- Rieccomi sul mio blogghino. Mettetevi calmi, sarà un post lunghetto e per rilassarvi vi metto un bel pezzo di musica new age. Il famoso corso di marketing che mi ha tanto impegnato in questi giorni si è, alla fine, rivelato un semi-bluff tanto che mi ha fatto ricordare la storiella dell’ubriacone che diceva: “Se bevo bianco piscio bianco, se bevo rosso piscio ancora bianco. Tanto vale, allora, bere rosso che almeno qualcosa mi rimane attaccato.” Qualcosa, ecco, alla fine, qualcosa mi è rimasto attaccato dentro. Per esempio, quando hanno detto che : “gestire con successo un’impresa non richiede affatto una mente brillante; è sufficiente possedere “l’abilità commerciale”. Forza idioti, allora.
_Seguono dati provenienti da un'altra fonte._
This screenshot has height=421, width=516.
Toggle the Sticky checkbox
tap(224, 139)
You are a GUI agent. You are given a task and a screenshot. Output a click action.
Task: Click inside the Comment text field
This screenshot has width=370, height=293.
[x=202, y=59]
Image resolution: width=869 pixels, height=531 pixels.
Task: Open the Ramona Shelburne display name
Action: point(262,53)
Mi consola il fatto che applicare delle ricette scritte da altri è facile, mentre intendersi con la gente sporcandosi la camicia è molto più difficile e complicato.
- Resta il fatto che, di gente stupida iscritta a questo corso non ce n’era. Probabilmente, il più strambo del gruppo ero io, con le mie due piccole attività naif e la mia idea dell’impresa come un gioco. Gli altri (una trentina in tutto) erano preparatissimi ed incravattatissimi nonostante l’età media s’aggirasse sui 25/28 anni . Forse il più attempato ero io, anche se, lo giuro, non sembrava affatto. Anzi.
- In fondo erano anche simpatici, parlo degli altri presenti al corso, ed ho perfino fatto gruppo con alcuni di loro. Però si sa, è quel tipo di socialità un po’ forzata, che si crea tra persone che non si conoscono; tante mani da stringere, lo sforzo di voler essere brillanti a tutti i costi; qualche battuta, molti sorrisi col pensiero però da un’altra parte. Per un po’ stavo al gioco, poi la mia mente cominciava a divagare…pensavo all’amigovia, alla telefonata che avrei dovuto fare, al fatto che forse avrei dovuto essere altrove. Altrove?!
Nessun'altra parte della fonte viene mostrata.